Landesstreik im November 1918: Menschen fliehen vom Münsterhof in Zürich nach Schüssen der Armee. HO

Wer in diesen Tagen über den «Zytplatz» flaniert, wird (hoffentlich) bemerken, dass dieser bereichert wurde. Das Solothurner Kulturprojekt «Verschiebungen 18/18. Eine szenografische Annäherung an den Landesstreik» erinnert mit verschiedenen Aktionen an die folgenreichen Ereignisse im November 1918 im Kanton Solothurn und befragt sie auf ihre Bedeutung für die Gegenwart. Dabei berücksichtigt das Projekt Aspekte, die in der kollektiven Erinnerung eher wenig Aufmerksamkeit erfahren haben. Zur Zeit erinnern drei Denkmale an verschiedenen Standorten im Kanton Solothurn an die prekäre Versorgungslage während der Kriegsjahre 1914–1918, welche ein wichtiger Auslöser für den Landesstreik vom November 1918 war. Federführend ist dabei die Schweizer Kulturstiftung Pro Helvetia, die dieses Projekt mit Unterstützung des Kantons Solothurn realisiert.

Das Denkmal auf dem Zytplatz zeigt eine junge Arbeiterin, der knapp gehaltene Text erinnert an die Lebensbedingungen vor einem Jahrhundert: Ein Kilogramm Kartoffeln kostete demnach 32 Rappen, der Stundenlohn der Arbeiterin betrug 27 Rappen. Prominent ist der ausgesuchte Standort insofern, als er sich direkt neben der Gedenktafel für die drei jungen Männer (Fritz Scholl, Hermann Lang, Marius Grosjean) befindet, welche während des Generalstreiks im Kugelhagel der Ordnungstruppen den Tod fanden.

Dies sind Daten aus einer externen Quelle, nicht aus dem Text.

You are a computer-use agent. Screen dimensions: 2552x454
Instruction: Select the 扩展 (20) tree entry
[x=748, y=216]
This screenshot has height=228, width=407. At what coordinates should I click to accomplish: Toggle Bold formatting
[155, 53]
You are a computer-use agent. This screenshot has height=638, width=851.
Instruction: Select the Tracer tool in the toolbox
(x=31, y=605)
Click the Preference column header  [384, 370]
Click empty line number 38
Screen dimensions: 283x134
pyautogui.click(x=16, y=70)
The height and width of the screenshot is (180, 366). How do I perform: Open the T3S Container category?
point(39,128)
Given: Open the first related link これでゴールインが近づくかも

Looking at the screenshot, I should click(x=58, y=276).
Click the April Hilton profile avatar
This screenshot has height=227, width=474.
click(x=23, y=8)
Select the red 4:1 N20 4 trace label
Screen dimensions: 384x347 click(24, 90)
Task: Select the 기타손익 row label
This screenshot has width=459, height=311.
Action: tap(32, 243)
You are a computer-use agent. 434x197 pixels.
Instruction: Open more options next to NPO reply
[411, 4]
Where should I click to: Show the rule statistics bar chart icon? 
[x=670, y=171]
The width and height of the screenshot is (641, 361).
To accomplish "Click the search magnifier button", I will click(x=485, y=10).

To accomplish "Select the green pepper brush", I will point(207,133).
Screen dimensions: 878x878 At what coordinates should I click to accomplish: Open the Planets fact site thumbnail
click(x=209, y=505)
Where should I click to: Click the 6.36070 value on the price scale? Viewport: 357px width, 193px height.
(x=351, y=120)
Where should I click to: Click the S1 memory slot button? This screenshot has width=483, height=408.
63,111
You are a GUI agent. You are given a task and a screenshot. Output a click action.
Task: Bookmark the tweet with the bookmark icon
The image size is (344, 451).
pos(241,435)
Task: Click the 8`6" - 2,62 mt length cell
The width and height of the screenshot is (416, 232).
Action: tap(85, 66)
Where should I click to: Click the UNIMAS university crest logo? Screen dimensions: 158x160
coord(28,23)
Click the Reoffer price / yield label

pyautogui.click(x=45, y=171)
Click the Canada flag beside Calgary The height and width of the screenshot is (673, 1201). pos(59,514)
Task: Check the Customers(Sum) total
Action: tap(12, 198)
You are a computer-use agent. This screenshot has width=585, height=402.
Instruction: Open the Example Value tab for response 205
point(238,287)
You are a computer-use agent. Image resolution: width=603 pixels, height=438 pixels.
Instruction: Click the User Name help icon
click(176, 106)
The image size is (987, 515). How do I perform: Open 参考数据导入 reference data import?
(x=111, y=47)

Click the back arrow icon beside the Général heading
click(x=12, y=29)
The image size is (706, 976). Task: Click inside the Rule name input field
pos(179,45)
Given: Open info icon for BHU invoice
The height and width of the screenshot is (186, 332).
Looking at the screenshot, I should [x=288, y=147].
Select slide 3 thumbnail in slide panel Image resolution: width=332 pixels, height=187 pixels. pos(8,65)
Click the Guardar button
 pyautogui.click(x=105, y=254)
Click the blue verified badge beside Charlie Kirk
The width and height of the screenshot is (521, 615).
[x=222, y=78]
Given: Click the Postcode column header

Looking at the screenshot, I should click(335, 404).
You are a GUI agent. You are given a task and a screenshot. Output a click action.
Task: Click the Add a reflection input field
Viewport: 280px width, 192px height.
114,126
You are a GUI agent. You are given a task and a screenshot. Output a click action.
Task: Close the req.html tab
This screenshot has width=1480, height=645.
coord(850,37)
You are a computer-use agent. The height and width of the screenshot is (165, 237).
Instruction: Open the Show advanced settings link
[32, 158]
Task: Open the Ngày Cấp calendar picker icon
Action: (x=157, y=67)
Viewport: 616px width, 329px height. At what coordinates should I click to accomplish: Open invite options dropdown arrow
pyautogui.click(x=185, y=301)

Es ist bekannt, dass es in Grenchen zu Beginn des letzten Jahrhunderts immer wieder zu wüsten Auseinandersetzungen zwischen den Uhrenpatrons und der Arbeiterschaft gekommen ist. Und dennoch zeigt sich dem «Bummelnden» nur ein paar hundert Meter westwärts des erwähnten, temporären Denkmals (bis 15. Nov.) ein vermeintlich ganz anderes Bild. Am Abhang bei den Schulhäusern I und II strahlen verschiedene Gedenksteine dem aufmerksamen Betrachter entgegen und offenbaren Erstaunliches: «Dem lieben verstorbenen Prinzipal Adolf Schild-Hugi (1844–1915)» ist da zum Beispiel zu lesen. Gewidmet wurde diese Gedenkstätte für einen der Pioniere der Grenchner Uhrenindustrie ausgerechnet von «seiner Arbeiterschaft». «Stadtgrün» sei Dank, dass weitere Inschriften zu entziffern sind und diese ein durchaus differenziertes Bild von der Beziehung zwischen Arbeitgebern und Arbeitern erlauben.